(Item position entries)
---*---

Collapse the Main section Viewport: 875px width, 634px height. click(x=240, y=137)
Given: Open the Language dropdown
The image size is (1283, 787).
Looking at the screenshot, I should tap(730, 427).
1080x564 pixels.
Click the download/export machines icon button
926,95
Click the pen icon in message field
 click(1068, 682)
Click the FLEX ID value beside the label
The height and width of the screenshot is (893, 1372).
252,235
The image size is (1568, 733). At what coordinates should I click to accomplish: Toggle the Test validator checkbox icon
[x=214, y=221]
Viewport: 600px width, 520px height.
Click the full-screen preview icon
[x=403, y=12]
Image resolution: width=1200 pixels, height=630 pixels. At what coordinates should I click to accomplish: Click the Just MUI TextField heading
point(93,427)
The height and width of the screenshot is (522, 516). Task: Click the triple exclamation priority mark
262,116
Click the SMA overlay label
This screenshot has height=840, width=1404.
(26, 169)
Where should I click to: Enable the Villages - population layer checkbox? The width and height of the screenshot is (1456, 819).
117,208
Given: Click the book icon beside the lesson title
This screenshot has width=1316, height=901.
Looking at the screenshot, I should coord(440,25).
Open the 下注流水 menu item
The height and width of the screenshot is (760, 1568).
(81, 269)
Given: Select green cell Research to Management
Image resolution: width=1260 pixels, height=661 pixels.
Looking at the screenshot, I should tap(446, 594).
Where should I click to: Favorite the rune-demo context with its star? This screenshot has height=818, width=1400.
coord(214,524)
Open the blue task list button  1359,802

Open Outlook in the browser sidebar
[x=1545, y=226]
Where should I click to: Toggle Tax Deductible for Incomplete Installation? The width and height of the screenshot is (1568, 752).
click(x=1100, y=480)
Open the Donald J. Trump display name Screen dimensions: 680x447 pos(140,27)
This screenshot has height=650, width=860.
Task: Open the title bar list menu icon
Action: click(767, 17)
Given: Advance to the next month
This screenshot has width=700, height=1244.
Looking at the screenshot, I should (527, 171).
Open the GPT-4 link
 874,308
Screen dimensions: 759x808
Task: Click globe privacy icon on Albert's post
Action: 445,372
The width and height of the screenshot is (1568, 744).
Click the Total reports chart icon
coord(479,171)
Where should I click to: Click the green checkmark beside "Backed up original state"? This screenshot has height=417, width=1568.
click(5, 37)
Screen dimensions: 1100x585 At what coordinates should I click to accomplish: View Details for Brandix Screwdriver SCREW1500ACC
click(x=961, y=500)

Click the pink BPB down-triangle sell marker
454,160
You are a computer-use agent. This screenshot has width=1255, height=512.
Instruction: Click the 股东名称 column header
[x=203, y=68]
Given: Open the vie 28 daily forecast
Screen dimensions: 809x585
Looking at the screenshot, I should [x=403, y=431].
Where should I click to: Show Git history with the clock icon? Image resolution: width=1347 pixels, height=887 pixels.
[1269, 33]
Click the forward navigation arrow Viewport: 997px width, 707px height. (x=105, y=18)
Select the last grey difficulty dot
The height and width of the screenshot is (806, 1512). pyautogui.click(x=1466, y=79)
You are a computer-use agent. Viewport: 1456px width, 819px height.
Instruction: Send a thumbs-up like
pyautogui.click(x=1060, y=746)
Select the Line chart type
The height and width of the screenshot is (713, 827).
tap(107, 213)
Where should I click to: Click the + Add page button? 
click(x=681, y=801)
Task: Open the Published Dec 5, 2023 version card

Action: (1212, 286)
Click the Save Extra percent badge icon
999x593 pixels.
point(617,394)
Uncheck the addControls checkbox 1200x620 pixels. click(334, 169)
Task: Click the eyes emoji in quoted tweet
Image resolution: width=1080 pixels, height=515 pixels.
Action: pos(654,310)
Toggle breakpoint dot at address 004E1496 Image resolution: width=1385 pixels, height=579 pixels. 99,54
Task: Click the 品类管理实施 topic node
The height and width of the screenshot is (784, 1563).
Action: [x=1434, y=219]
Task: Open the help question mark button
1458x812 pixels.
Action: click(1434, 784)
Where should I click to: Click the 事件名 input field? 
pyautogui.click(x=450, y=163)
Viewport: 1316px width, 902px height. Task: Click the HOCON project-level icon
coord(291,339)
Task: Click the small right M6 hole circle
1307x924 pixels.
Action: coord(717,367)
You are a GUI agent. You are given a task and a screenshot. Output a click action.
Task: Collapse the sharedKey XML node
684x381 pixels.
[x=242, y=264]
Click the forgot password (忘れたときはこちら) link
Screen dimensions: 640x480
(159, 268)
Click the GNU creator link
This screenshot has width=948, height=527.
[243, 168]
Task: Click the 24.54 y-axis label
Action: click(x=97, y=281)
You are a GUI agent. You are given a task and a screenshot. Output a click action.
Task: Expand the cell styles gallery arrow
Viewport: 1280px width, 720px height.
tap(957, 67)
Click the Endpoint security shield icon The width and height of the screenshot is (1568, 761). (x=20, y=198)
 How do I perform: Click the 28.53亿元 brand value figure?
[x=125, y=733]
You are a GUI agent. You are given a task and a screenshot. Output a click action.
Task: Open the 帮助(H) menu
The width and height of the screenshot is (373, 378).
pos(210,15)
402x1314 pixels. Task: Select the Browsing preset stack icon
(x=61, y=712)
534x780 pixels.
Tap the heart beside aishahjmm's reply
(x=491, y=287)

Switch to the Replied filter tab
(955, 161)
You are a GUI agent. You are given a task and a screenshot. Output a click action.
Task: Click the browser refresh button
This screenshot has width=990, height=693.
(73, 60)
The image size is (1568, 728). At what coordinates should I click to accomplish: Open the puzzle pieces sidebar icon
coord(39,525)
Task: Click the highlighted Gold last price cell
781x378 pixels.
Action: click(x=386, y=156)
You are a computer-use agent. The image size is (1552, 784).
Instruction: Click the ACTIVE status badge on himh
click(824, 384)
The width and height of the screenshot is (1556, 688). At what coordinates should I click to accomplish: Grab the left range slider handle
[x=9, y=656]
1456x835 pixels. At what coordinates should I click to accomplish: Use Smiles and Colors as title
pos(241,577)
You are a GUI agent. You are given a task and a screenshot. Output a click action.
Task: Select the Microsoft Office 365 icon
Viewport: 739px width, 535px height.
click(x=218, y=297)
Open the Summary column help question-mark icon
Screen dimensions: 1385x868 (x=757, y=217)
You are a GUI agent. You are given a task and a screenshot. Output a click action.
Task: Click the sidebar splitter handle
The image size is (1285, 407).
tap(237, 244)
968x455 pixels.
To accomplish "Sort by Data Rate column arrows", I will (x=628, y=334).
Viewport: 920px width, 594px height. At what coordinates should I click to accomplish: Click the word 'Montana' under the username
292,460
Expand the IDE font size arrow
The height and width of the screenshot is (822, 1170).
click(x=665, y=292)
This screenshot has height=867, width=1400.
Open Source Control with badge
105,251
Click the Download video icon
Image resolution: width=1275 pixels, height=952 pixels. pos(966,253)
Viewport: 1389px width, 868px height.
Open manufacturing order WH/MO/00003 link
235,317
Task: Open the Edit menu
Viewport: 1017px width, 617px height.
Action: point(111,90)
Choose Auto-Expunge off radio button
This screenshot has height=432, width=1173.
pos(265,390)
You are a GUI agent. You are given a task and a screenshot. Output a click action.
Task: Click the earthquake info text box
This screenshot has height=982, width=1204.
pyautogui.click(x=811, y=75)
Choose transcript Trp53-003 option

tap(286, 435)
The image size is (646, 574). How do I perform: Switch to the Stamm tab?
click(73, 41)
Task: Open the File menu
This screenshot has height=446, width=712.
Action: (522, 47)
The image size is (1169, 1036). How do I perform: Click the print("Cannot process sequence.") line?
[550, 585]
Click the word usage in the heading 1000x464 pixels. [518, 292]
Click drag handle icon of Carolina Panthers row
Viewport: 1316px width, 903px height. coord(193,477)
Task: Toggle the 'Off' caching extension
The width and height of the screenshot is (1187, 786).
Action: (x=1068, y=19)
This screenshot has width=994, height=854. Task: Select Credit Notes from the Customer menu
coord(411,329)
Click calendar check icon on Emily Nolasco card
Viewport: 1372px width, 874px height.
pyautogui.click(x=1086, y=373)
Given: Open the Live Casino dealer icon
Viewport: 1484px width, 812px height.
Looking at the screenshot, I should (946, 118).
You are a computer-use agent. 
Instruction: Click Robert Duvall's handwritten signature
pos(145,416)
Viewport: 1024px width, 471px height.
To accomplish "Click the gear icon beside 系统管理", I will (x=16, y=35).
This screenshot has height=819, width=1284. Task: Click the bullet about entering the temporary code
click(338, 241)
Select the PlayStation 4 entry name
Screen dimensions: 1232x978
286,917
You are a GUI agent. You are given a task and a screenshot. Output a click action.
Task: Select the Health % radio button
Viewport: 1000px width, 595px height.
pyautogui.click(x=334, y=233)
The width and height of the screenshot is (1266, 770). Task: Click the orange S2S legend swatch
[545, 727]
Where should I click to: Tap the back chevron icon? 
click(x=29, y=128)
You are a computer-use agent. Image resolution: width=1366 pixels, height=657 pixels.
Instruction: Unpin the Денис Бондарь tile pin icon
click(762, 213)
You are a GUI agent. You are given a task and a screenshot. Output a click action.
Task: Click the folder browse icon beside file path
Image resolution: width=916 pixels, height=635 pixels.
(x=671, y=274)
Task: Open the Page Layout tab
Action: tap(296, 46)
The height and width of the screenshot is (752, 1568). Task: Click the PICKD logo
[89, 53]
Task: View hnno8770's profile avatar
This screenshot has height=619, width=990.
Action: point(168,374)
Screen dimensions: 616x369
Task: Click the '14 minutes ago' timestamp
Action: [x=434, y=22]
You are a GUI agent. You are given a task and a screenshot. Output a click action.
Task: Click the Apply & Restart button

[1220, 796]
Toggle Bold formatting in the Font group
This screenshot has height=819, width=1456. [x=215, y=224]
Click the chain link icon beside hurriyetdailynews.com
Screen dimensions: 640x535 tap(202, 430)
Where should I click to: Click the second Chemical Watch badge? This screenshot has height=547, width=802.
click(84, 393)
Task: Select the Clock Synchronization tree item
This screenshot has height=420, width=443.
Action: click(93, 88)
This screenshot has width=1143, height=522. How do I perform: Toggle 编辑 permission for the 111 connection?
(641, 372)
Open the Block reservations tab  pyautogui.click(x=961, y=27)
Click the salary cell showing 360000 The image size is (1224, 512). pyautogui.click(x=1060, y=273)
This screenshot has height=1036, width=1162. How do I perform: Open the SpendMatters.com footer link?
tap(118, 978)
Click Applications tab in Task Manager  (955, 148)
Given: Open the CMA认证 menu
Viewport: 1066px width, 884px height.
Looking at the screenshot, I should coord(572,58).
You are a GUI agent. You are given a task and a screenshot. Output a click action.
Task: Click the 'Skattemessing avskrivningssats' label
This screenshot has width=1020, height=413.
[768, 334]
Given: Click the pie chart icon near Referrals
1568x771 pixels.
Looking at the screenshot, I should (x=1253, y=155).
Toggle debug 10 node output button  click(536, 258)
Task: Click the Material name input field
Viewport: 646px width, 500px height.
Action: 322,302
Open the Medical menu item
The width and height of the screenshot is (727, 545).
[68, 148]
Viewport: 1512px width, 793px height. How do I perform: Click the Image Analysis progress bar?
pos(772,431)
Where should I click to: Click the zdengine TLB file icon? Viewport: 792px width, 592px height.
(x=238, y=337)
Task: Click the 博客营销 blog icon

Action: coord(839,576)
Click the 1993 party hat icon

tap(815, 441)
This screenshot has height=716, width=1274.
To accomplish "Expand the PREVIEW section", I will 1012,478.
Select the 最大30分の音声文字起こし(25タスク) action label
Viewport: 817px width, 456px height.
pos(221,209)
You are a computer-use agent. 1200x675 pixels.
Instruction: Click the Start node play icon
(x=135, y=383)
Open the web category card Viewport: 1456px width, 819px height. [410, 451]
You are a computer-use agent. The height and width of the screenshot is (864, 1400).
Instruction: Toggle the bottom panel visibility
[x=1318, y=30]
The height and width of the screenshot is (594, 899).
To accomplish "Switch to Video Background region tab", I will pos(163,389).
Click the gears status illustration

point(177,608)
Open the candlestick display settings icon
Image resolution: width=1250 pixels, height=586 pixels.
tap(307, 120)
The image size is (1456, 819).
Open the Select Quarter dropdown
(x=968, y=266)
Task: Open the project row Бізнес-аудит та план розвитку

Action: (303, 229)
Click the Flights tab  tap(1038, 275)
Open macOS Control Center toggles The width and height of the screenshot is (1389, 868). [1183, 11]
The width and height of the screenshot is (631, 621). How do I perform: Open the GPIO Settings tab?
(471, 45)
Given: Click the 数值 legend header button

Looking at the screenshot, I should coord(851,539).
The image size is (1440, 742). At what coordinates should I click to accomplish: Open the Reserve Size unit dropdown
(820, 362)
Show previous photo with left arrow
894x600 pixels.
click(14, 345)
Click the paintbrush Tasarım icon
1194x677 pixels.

---*---

DIRECTION: Copy out the material word for word, from the line containing "Toggle Bold formatting in the Font group" to the line containing "click(84, 393)", with both of those lines included.

PROBLEM SOLUTION:
Toggle Bold formatting in the Font group
This screenshot has height=819, width=1456. [x=215, y=224]
Click the chain link icon beside hurriyetdailynews.com
Screen dimensions: 640x535 tap(202, 430)
Where should I click to: Click the second Chemical Watch badge? This screenshot has height=547, width=802.
click(84, 393)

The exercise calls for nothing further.